- _EXERCISE 1_
List every dollar amount stated in the article on American Airlines' quarterly results.
- _EXERCISE 2_
According to the article on American Airlines' quarterly results, what share of the company's 2019 passenger revenue came from domestic business travel?

(Reuters) -American Airlines Group Inc on Thursday forecast returning to profitability in March, after reporting a smaller fourth-quarter loss, but said cost pressures would remain elevated this year due to the Omicron coronavirus variant-induced turmoil.FILE PHOTO: A jet from American Eagle, a regional branch of American Airlines (AA), takes off past other AA aircraft at Ronald Reagan Washington National Airport in Arlington, Virginia, U.S. December 3, 2021. REUTERS/Chris Helgren/File Photo
The Texas-based carrier said ticket sales are still not back to pre-Omicron levels, but they are recovering “quickly” after dropping off “considerably” in early December.
The company said domestic leisure and short-haul international traffic were approaching their 2019 levels, but demand for long-haul international remained challenged.
Domestic business travel, which accounted for 30% of the company’s 2019 passenger revenue, recovered in the latest quarter to about 70% of the pre-pandemic level.
American, however, said the volatility in travel demand due to new COVID-19 variants has created “the most challenging planning environment in the history of commercial aviation”.
The carrier plans to match its capacity with bookings trends. It expects its capacity in the quarter through March to be down about 8% to 10% compared to the same period in 2019. Full-year capacity is projected to be 5% lower than in the pre-pandemic year.
Its revenue in the current quarter is estimated to be down 20% to 22% versus the first quarter of 2019 due to the Omicron variant’s impact on demand in the first two months of the quarter.
Shares of the company were up 1% at $17.48 in morning trade.
U.S. carriers benefited from millions of Americans flying in November and December.
Demand during Christmas Eve and New Year’s Eve was strong as well, although mass flight cancellations towards the end of the year due to rising COVID-19 infections among employees and inclement weather meant airlines could not fully tap that demand.
American said the impact of rising COVID-19 cases on travel demand, along with elevated fuel prices, would pressure its profits in near-term. Higher wages and increased training costs are also pinching the company.
The carrier said it plans to hire another 18,000 employees this year after adding 16,000 new team members last year.
It expects higher costs in the current quarter than in the same period in 2019. Overall, costs this year are now expected to be 5% higher than in 2019.
On an adjusted basis, American reported a loss of $1.42 per share for the quarter through December, compared with a loss of $3.86 per share a year ago. Analysts surveyed by Refinitiv, on average, had expected a quarterly loss of $1.48 per share.
Operating revenue for the quarter rose to $9.43 billion from $4.03 billion a year earlier.

- _SUPPLIED MATERIAL_
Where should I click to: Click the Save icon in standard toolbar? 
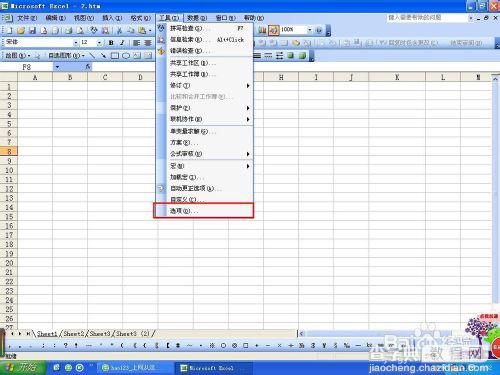point(32,31)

- _ANSWER AREA 1_
- $17.48 (share price in morning trade)
- $1.42 (adjusted loss per share for the quarter through December)
- $3.86 (loss per share a year earlier)
- $1.48 (analysts' expected quarterly loss per share)
- $9.43 billion (operating revenue for the quarter)
- $4.03 billion (operating revenue a year earlier)

- _ANSWER AREA 2_
30%